→ **提供本文**:

注射の話

注射もいろいろありますが、医者が注射といったらそれは「点滴」です。

「点滴」の目的は、ズバリ「水」と「塩」の補充です。だから点滴の基本は食塩水です。「点滴で栄養を」とはよくいわれるところですが、実際は水と塩(とブドウ糖)を入れるためにやるのです。

医学では、血清と同じ濃度の食塩水を「生理食塩水(生食)」といって特別扱いします。人間の場合は0.9%(水1リットルに食塩9グラム。容量%です。)の食塩水です。

人間が一日に最低必要な水分は1.5から2リットル、塩分は食塩換算で3から5グラム程度といわれています。点滴の大きいビンは500mlですから、生食の点滴を一本やれば、一日に必要な塩分は大方まかなえます。が、水分としては全然足りないし、糖分が含まれないのでエネルギーつまり栄養はゼロです。そこでバランスよく補給するために、実際の点滴では生食をさらに何倍かに薄めて、さらに砂糖(実際はブドウ糖が多いが)とほかの電解質(カリウムなど)を混ぜたものを使います。

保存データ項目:
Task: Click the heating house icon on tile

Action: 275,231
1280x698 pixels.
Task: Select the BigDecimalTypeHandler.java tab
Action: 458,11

→ **作業指示 A**: 「注射の話」から、「注射もいろいろありますが、医者が注射といったらそれは「点滴」です。」から「ど)を混ぜたものを使います。」までを、両端の語句も含めてそのまま引用せよ。
→ **作業指示 B**:
「注射の話」に基づいて、次の問いに答えよ。
(i) 人間の場合、生理食塩水は何%の食塩水か。
(ii) 点滴の大きいビンの容量はいくらか。
(iii) 人間が一日に最低必要な塩分は、食塩換算で何グラム程度とされているか。
→ **作業指示 C**: 「注射の話」の最後の文に続けて、文章を書き進めよ。
記録は参照しなくてよい。

→ **出力 A**:
注射もいろいろありますが、医者が注射といったらそれは「点滴」です。

「点滴」の目的は、ズバリ「水」と「塩」の補充です。だから点滴の基本は食塩水です。「点滴で栄養を」とはよくいわれるところですが、実際は水と塩(とブドウ糖)を入れるためにやるのです。

医学では、血清と同じ濃度の食塩水を「生理食塩水(生食)」といって特別扱いします。人間の場合は0.9%(水1リットルに食塩9グラム。容量%です。)の食塩水です。

人間が一日に最低必要な水分は1.5から2リットル、塩分は食塩換算で3から5グラム程度といわれています。点滴の大きいビンは500mlですから、生食の点滴を一本やれば、一日に必要な塩分は大方まかなえます。が、水分としては全然足りないし、糖分が含まれないのでエネルギーつまり栄養はゼロです。そこでバランスよく補給するために、実際の点滴では生食をさらに何倍かに薄めて、さらに砂糖(実際はブドウ糖が多いが)とほかの電解質(カリウムなど)を混ぜたものを使います。

→ **出力 B**:
(i) 0.9%
(ii) 500ml
(iii) 3から5グラム程度

→ **出力 C**:
いちばんよく使われるのは、3倍か4倍に薄めてあるやつです。3ないし4本やれば一日に必要な水、塩(電解質)、および何がしかのエネルギーが補充できるように調整されています。

いわゆる「リンゲル」は塩を少し加減してカリウムとブドウ糖を加え、血清とほぼ同じ組成に調整された生食です。名前は有名ですが、やはり濃すぎるのであまり使われません。
スポーツドリンクも基本は一緒のようです。成分の組成まではなかなか書いてないのですが(私の知る限りでは1つだけです)、だいたい6倍ぐらいに薄めてあるようです。